10 March 2017

Abiding…6 – The place of unknowing


Now we see in a mirror, in a riddle, but then we will see face to face.  Now I know in part; then I will know fully, even as I am fully known [I Cor. 13: 12].

The Greek word Paul uses is “enigma” (εν αινιγματι).  Faith in God, Christian allegiance, does not draw the veil aside to explain much at all.  If you are looking for your questions to be answered, your doubts resolved… if you want assurance about belief and about what’s right and what’s wrong… if you want to live in some safety zone where things don’t go wrong, where no one ever lets you down… then you’re seriously out of luck.  Yet people come to the church with those expectations, and in some ways the church has encouraged them.  St Paul says that life and faith remain cloaked in mystery.  What John’s Gospel calls abiding, what St Paul calls being “in Christ”, deepens our capacity to live fully in that place of unknowing, to live with uncertainty and unresolvedness – along with, as we well know, the continuing realities of pain and loss, unfairness, inequity… all the issues the Psalmist complained about – the income gap, the wicked thriving, the children suffering. 

Now abiding, as we have been hearing, is a mutual abiding.  I abide in him, he abides in me.  It finds expression most clearly in our form of prayer based on stillness and silence, in which we make space, we do what we can (which often isn’t much) to set self aside.  In this discipline, then, as weeks and years go by, we find our self-concern attenuating, weakening, assuming less prominence.  This is not something we could decide and do ourselves.  We are consenting to this change brought by the Spirit of the Risen Christ abiding in us.  This gentle process begins to modify our reactions and feelings widely, far beyond our actual prayer. 

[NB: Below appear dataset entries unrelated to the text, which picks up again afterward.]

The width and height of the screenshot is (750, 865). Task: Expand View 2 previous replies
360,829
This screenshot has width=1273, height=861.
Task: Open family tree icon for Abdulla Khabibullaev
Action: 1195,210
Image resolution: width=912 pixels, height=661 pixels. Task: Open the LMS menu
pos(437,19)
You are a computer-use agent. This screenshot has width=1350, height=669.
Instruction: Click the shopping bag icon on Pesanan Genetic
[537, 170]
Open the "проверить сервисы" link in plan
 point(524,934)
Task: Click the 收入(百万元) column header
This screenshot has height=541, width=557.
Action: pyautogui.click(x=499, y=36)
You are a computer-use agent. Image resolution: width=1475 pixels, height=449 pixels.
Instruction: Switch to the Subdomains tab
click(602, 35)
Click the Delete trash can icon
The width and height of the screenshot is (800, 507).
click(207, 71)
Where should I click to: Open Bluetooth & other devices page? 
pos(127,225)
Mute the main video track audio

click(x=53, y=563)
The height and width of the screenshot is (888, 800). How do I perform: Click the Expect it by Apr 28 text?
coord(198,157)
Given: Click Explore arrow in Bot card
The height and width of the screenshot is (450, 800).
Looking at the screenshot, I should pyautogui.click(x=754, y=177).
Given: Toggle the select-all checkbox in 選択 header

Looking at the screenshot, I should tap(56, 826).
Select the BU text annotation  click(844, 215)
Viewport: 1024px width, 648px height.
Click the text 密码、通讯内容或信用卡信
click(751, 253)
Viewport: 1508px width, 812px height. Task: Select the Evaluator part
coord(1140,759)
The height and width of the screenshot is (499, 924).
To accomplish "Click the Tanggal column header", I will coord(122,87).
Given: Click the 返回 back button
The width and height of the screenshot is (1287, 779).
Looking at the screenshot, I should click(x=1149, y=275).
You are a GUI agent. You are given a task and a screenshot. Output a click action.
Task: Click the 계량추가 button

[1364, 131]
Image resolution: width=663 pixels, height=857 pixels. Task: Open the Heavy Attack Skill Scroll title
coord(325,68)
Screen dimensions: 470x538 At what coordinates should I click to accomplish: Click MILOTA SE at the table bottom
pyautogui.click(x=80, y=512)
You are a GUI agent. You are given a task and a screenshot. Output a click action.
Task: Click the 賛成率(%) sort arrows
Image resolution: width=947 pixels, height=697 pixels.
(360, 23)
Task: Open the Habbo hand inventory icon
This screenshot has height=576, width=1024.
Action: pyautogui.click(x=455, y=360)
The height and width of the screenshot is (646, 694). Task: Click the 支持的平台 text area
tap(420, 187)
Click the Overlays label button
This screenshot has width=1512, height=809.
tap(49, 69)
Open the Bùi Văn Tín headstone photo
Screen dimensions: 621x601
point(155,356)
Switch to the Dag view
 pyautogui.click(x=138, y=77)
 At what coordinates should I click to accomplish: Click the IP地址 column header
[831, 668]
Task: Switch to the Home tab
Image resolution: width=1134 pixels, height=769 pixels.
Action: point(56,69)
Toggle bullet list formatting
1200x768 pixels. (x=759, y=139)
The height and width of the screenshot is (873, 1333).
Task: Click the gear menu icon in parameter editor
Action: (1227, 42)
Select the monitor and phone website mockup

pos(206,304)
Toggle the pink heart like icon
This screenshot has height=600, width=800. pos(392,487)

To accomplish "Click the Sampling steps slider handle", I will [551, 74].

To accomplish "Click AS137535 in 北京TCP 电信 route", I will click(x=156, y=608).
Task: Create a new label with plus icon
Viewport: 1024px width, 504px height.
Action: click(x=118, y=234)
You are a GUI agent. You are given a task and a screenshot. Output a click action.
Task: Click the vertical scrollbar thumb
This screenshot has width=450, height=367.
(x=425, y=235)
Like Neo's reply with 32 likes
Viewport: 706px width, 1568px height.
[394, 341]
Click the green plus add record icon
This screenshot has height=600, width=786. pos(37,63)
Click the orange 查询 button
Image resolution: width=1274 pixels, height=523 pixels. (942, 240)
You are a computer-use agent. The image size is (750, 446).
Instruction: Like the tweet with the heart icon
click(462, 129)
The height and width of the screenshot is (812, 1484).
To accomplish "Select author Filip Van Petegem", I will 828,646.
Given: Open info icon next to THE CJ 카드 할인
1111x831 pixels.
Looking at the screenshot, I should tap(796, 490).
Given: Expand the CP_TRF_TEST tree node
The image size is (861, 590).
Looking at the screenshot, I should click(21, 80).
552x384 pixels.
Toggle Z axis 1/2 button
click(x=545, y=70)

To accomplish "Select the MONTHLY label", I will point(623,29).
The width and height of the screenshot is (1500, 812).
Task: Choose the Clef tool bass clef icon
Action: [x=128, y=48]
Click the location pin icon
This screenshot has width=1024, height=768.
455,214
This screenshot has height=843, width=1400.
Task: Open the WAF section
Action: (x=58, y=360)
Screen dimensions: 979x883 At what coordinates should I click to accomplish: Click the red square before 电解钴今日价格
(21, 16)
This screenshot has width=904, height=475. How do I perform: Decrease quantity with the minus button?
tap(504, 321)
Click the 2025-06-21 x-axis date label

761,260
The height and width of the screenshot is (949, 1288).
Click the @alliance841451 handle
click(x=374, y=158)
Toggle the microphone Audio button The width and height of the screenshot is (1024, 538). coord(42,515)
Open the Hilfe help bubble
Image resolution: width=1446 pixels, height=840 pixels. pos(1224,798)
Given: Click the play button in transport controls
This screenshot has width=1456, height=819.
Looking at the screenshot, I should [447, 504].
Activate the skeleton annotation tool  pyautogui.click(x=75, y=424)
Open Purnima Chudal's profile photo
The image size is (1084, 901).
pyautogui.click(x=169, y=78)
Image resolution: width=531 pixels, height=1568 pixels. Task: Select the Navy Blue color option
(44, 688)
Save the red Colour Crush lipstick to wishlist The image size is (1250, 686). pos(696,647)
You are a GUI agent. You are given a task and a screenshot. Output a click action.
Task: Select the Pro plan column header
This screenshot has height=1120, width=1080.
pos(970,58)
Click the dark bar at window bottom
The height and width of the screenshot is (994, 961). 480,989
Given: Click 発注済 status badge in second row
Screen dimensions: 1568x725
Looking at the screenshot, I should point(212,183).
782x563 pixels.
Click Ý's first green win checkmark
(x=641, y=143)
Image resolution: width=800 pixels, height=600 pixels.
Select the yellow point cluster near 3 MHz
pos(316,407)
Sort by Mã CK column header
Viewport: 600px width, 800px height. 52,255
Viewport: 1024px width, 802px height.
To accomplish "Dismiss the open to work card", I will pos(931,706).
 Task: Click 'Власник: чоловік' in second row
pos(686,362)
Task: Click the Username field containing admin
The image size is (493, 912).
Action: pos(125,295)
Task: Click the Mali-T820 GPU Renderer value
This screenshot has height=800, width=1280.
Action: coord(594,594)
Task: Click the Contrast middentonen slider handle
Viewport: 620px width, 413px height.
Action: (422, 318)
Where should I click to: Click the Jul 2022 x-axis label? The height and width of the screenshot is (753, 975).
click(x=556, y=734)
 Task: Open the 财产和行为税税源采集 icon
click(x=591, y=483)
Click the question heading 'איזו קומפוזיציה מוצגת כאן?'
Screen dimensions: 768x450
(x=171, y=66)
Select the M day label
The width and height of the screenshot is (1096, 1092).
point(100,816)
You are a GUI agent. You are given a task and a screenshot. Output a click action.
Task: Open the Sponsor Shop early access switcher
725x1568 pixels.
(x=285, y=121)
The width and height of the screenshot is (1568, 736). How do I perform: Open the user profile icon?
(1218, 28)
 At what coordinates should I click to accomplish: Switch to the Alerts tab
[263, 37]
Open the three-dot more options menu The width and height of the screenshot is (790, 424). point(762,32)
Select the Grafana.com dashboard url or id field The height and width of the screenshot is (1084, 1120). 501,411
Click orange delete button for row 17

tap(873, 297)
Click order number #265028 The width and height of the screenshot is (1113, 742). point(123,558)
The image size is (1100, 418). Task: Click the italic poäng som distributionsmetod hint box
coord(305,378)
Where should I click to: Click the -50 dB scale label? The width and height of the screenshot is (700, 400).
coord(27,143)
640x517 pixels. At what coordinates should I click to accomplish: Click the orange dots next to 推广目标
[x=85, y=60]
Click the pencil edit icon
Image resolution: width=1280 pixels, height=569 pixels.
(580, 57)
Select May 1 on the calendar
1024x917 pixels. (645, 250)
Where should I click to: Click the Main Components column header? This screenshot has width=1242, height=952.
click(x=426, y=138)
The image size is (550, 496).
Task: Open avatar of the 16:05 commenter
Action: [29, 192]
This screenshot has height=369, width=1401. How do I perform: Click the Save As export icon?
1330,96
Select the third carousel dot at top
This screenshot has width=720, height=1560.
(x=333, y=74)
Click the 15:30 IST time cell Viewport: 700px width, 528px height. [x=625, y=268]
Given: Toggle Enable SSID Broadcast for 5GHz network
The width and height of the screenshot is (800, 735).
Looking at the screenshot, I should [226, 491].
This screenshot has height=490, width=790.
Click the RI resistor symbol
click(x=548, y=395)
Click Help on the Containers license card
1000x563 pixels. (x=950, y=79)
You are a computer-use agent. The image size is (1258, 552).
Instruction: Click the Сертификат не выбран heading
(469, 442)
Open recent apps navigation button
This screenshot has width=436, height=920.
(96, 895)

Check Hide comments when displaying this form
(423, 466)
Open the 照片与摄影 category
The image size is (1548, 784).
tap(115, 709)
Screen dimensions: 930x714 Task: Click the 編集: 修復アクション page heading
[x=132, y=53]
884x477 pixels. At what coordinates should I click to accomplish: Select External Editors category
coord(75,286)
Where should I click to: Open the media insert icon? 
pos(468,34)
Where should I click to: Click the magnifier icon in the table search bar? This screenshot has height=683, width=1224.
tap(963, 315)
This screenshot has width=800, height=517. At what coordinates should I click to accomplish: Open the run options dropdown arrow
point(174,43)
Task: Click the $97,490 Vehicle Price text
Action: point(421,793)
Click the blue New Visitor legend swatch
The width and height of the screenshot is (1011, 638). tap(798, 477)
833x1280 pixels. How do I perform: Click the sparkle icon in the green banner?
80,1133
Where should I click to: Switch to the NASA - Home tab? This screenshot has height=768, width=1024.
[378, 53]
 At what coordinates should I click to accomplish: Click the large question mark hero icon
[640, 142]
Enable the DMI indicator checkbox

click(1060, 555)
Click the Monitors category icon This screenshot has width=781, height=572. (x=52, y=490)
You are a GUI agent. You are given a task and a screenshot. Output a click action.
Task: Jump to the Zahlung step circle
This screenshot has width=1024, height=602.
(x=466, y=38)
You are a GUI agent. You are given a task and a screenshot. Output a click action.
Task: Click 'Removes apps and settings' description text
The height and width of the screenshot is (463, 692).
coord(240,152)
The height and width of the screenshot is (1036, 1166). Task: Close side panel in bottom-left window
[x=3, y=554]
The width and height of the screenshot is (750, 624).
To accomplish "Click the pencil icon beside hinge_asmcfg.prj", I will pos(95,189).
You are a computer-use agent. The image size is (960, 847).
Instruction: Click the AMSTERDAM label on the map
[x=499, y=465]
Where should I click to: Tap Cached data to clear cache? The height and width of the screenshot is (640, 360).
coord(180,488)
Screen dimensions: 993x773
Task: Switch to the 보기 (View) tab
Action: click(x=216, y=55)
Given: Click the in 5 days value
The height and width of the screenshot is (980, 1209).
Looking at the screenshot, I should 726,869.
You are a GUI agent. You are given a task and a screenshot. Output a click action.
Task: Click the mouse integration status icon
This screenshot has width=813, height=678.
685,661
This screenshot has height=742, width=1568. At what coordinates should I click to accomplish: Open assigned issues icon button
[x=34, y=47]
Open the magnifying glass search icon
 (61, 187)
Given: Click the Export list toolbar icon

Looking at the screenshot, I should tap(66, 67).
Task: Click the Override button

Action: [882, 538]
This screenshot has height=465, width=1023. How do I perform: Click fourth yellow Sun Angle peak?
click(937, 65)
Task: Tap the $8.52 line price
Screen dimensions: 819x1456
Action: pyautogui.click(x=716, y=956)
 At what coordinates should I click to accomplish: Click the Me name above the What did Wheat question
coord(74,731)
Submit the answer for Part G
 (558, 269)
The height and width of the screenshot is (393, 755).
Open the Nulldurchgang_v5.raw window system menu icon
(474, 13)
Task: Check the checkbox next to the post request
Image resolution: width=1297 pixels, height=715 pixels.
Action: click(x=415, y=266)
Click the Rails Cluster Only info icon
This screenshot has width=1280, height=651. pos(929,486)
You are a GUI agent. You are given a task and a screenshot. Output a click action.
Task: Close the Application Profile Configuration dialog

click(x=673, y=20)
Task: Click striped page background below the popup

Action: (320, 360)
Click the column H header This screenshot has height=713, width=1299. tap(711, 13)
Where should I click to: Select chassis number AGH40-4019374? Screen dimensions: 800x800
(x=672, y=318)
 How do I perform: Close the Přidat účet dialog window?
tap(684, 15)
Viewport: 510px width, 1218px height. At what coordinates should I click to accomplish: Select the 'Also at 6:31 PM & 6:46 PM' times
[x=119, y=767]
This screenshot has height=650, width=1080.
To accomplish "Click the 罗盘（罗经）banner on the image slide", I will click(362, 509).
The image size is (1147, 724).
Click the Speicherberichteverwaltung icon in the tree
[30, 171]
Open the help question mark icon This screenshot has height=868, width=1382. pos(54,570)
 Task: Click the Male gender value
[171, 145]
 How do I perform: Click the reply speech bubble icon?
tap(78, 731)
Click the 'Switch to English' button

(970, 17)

One of the fruits of this, we have seen, is the process of discernment.  To the extent that self is no longer determining everything, we are (says Sarah Bachelard) deepening our capacity to dwell in the place of unknowing, we are more able to suspend premature judgement or solutions.  One surprise may be that we are not as afraid as we used to be of what could happen.  We have less need of fences, walls, battlements – rather, we are finding a better sense of spaciousness and possibility and the future.  We lose our fear of being wrong.   To the extent moreover that the church learns contemplative prayer and discernment, it becomes better able to be sensible and wise in Christian action in the secular world. 

Sarah Bachelard described the culture in which we find ourselves living the faith we have.  In her words… We live in highly opinionated and reactive times, in a culture that often exhibits arrogant certainty, impatience with waiting and with the vulnerability of real listening… (A culture of) winning and losing, listening for weakness and exploiting it… demand for instant results, readily measurable outcomes, manageable key performance indicators…  The committed practice of discernment is profoundly counter-cultural, she says.  Yet… if we are to act in our families, communities, businesses and nations truly responsive to the truth of things, to the will of God, then it’s this capacity for discernment above all that we need to strengthen and practise.  And this is a gift that contemplative persons and communities must model and make available.[1]



[1] Quotations are from Sarah Bachelard: For Love of the World: Contemplation, Faith and the Active Life – Talks to the NZCCM retreat, Hamilton NZ, January 2017… Talk 3.